**WHAT THE EXERCISE ASKS:** All the lines below should appear again unchanged, though their pictures should not.

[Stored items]
========================================================================
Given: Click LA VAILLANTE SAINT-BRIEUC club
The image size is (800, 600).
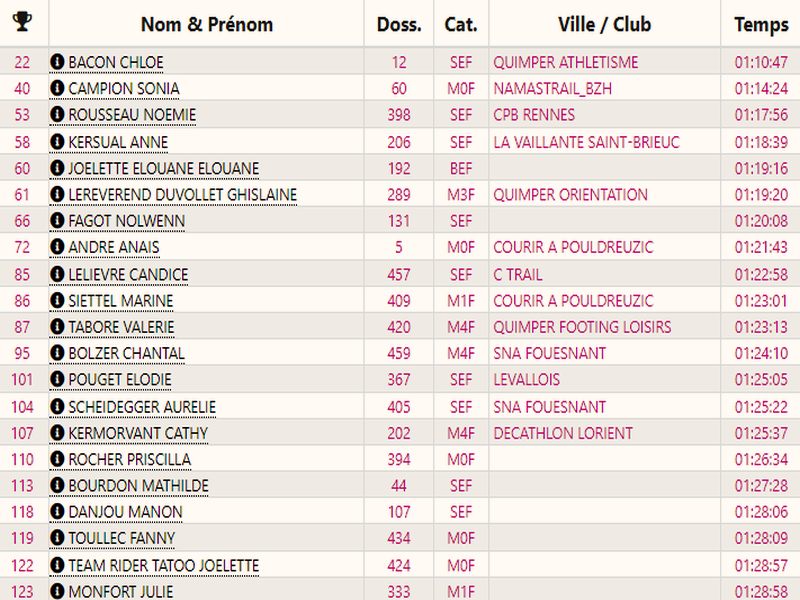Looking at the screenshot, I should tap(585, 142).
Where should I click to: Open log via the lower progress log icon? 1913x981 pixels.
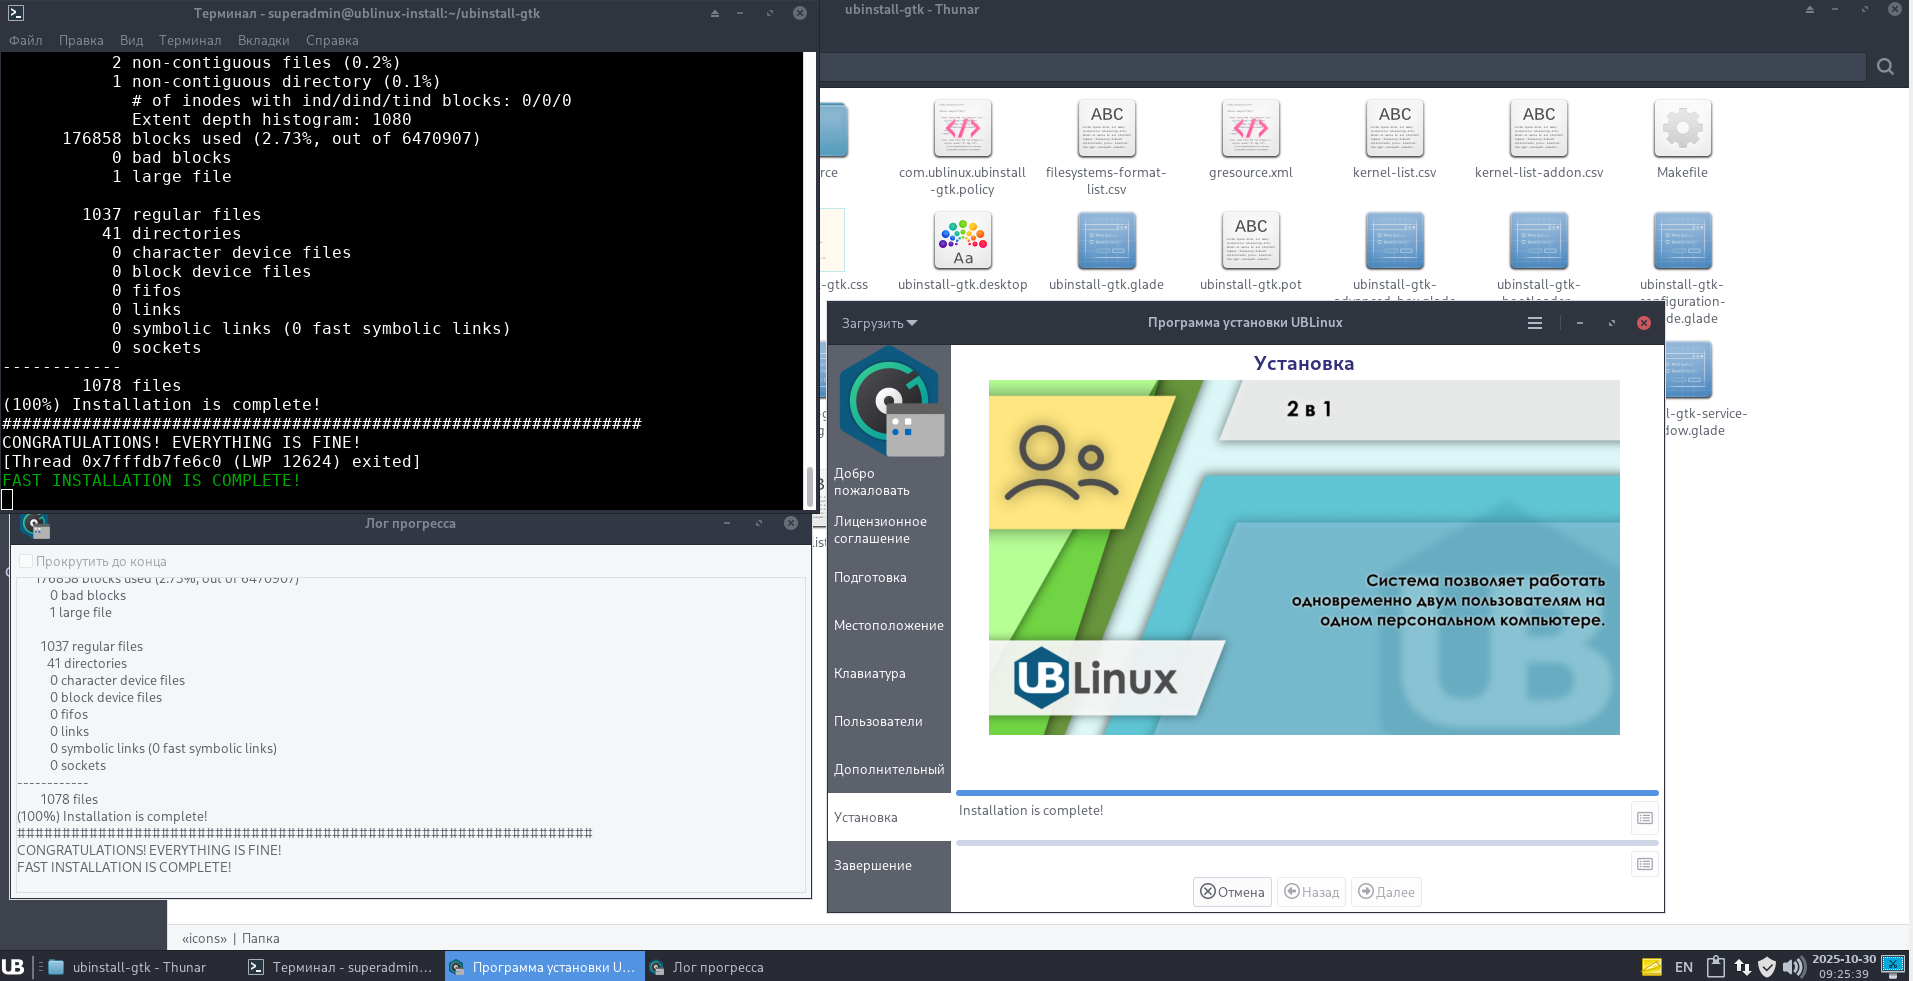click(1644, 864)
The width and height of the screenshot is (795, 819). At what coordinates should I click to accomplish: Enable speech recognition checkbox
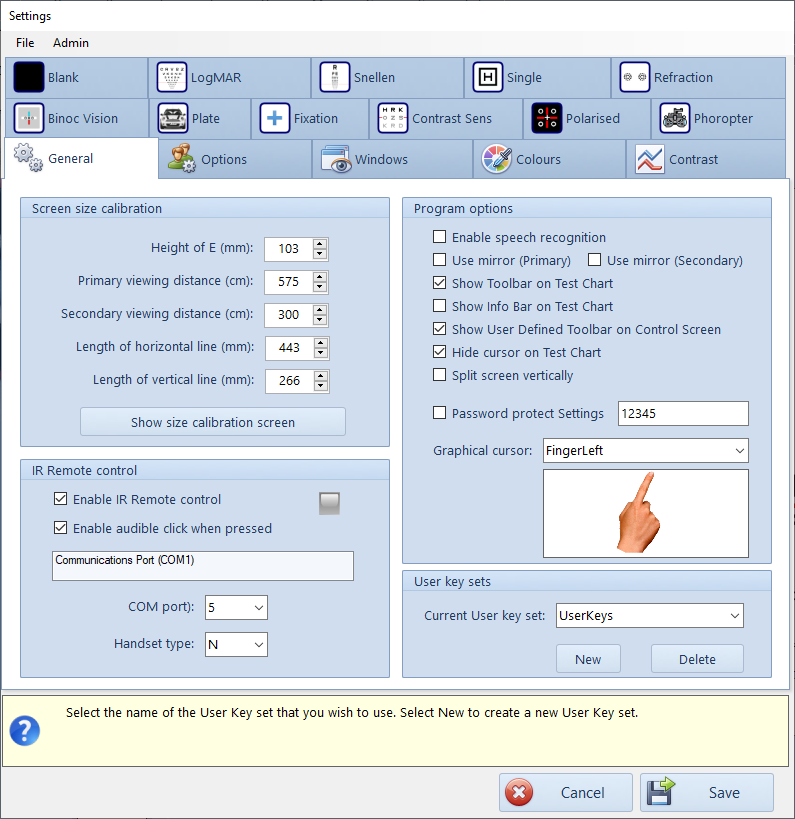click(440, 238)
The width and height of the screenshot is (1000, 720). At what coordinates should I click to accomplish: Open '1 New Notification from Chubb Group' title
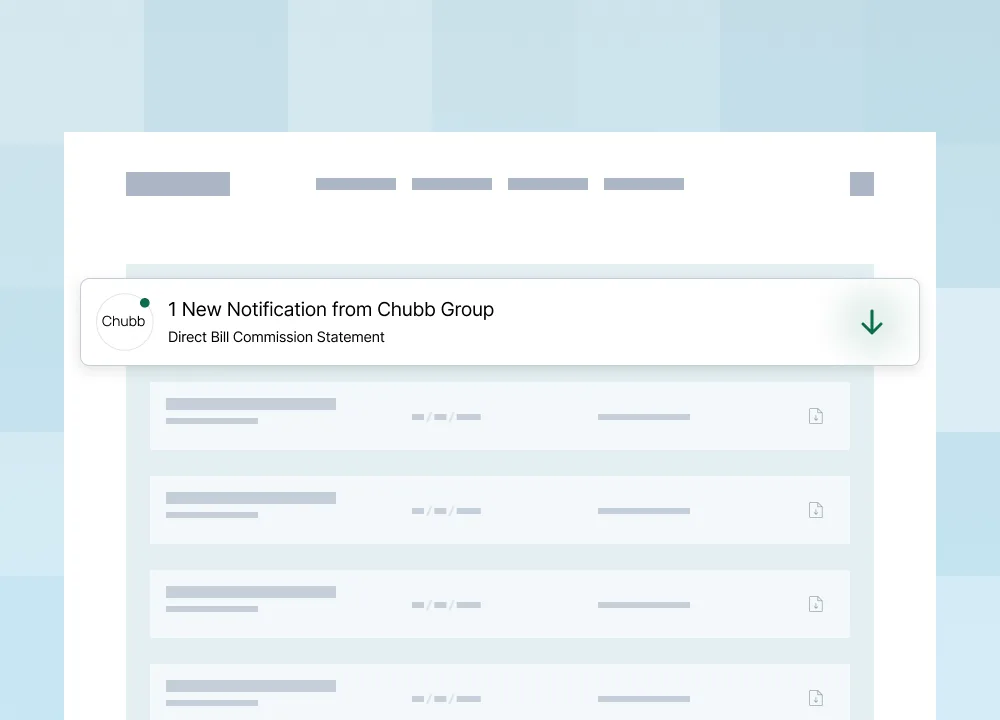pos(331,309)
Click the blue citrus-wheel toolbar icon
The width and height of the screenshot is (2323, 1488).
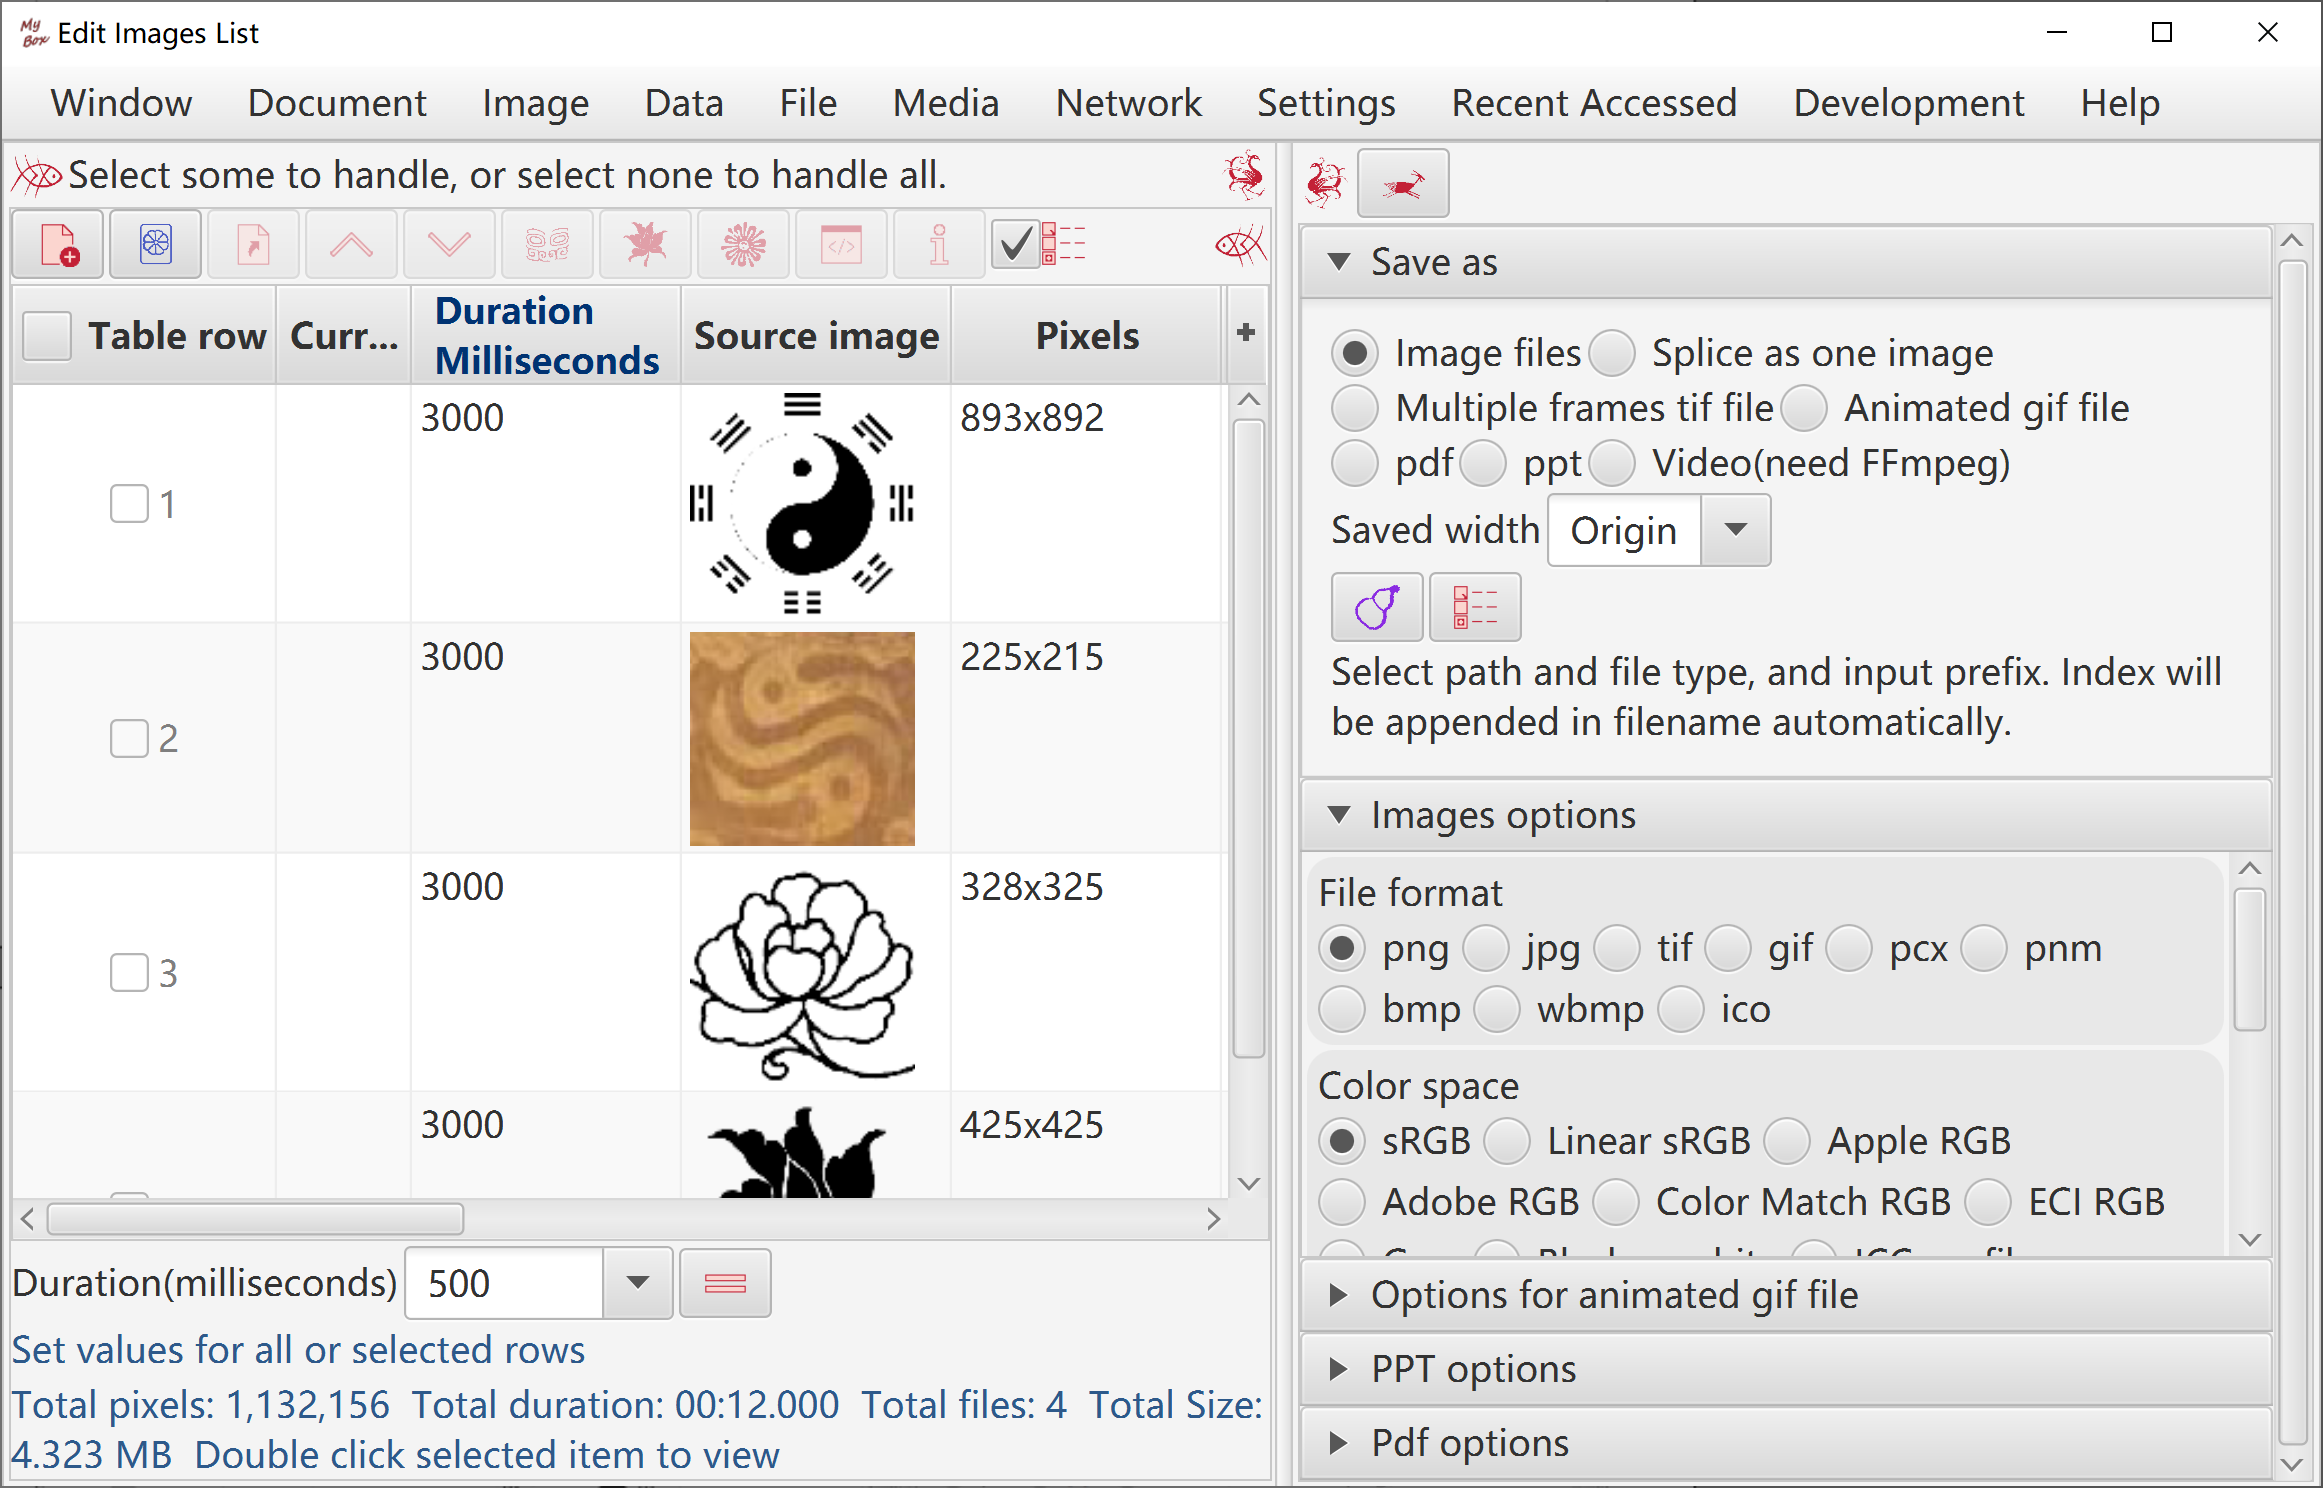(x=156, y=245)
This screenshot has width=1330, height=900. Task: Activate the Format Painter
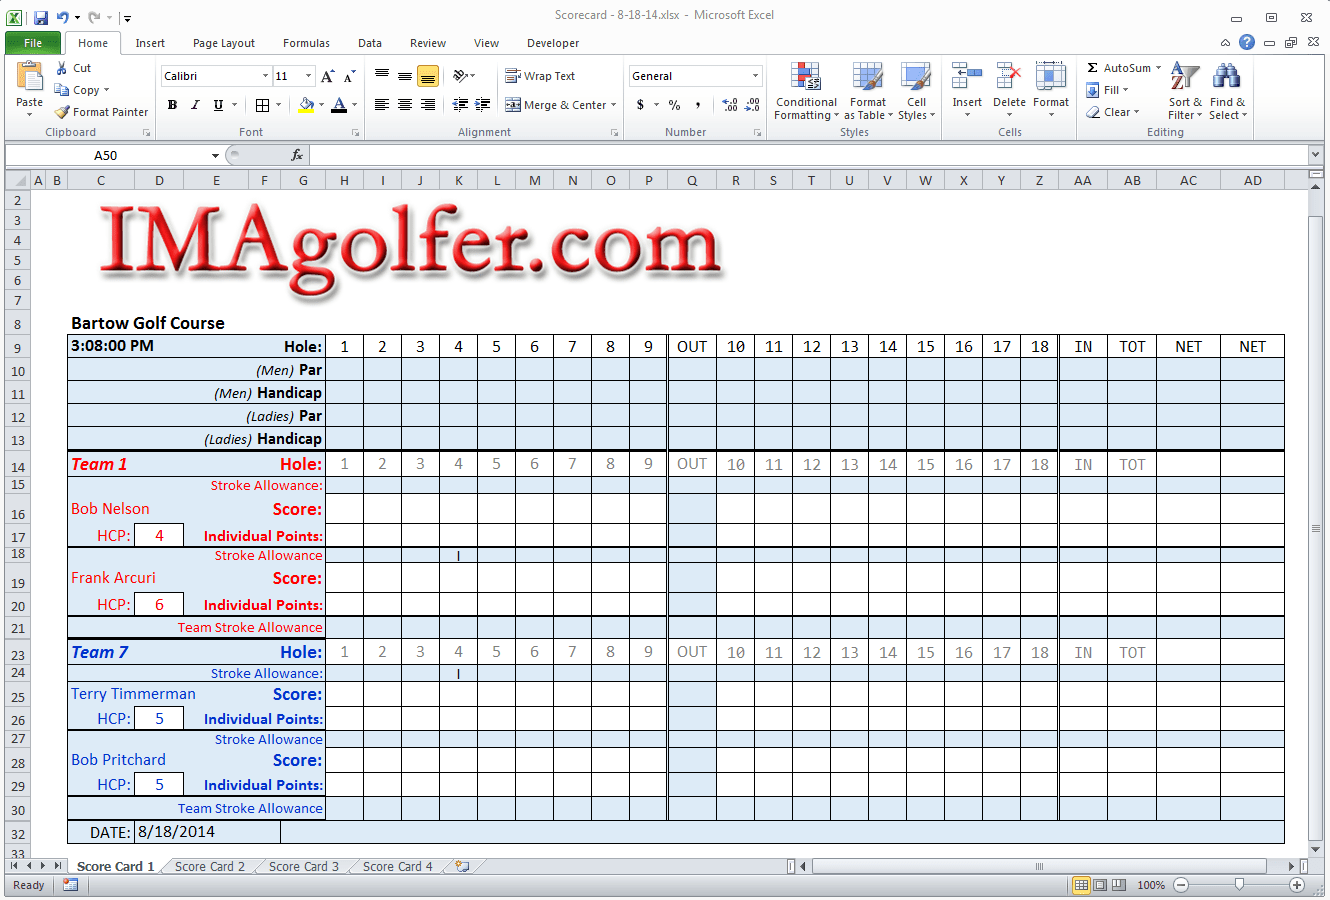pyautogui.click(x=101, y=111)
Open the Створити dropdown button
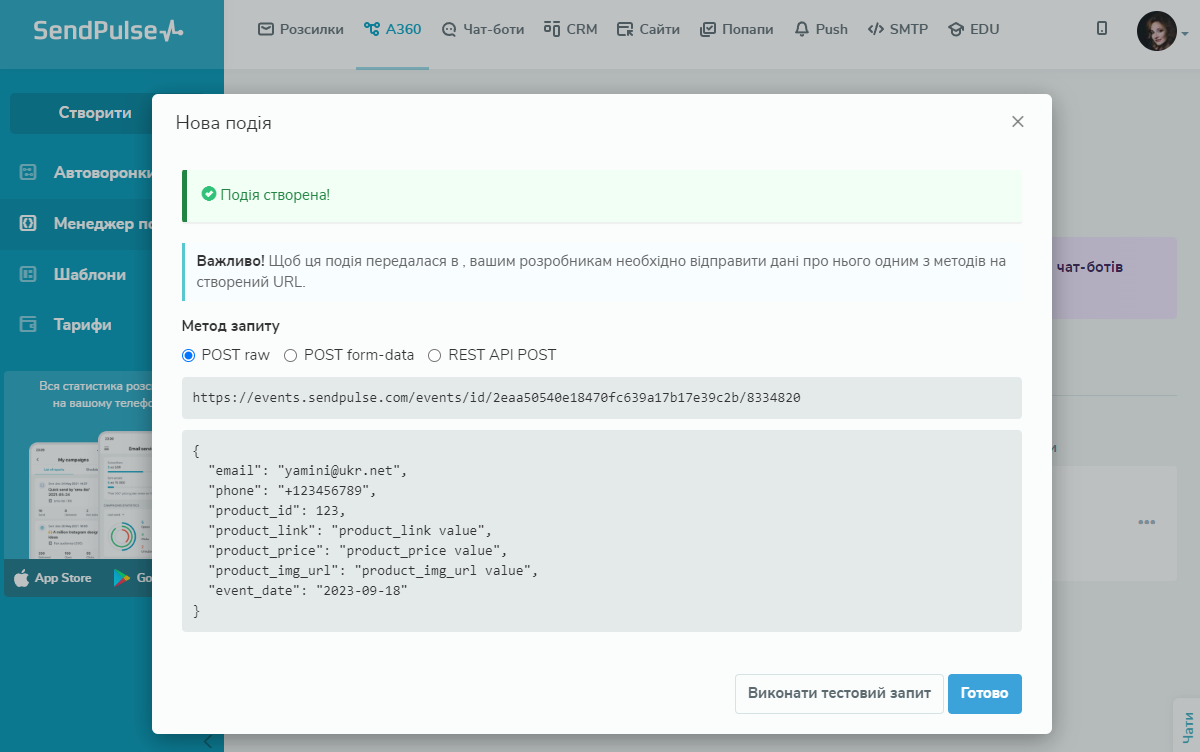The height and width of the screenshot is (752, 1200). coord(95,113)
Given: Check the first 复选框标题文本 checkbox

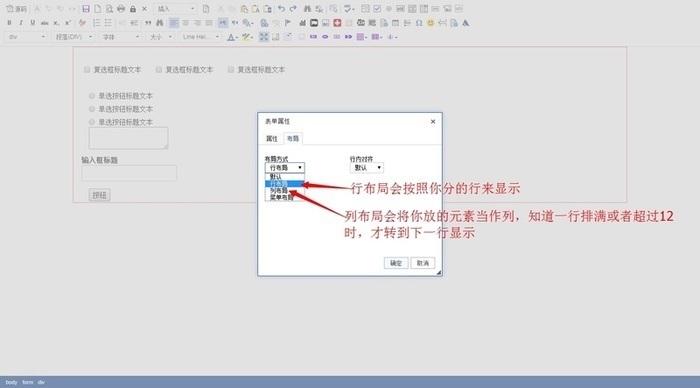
========================================================================
**ANSWER SECTION:**
Given: Click LA VAILLANTE SAINT-BRIEUC club
The image size is (800, 600).
Looking at the screenshot, I should tap(585, 142).
Where should I click to: Open log via the lower progress log icon? 1913x981 pixels.
click(1644, 864)
The width and height of the screenshot is (795, 819). At what coordinates should I click to accomplish: Enable speech recognition checkbox
click(440, 238)
The width and height of the screenshot is (1000, 720). At what coordinates should I click to accomplish: Open '1 New Notification from Chubb Group' title
pos(331,309)
Click the blue citrus-wheel toolbar icon
The width and height of the screenshot is (2323, 1488).
(x=156, y=245)
This screenshot has width=1330, height=900. Task: Activate the Format Painter
pyautogui.click(x=101, y=111)
Open the Створити dropdown button
The height and width of the screenshot is (752, 1200). coord(95,113)
Given: Check the first 复选框标题文本 checkbox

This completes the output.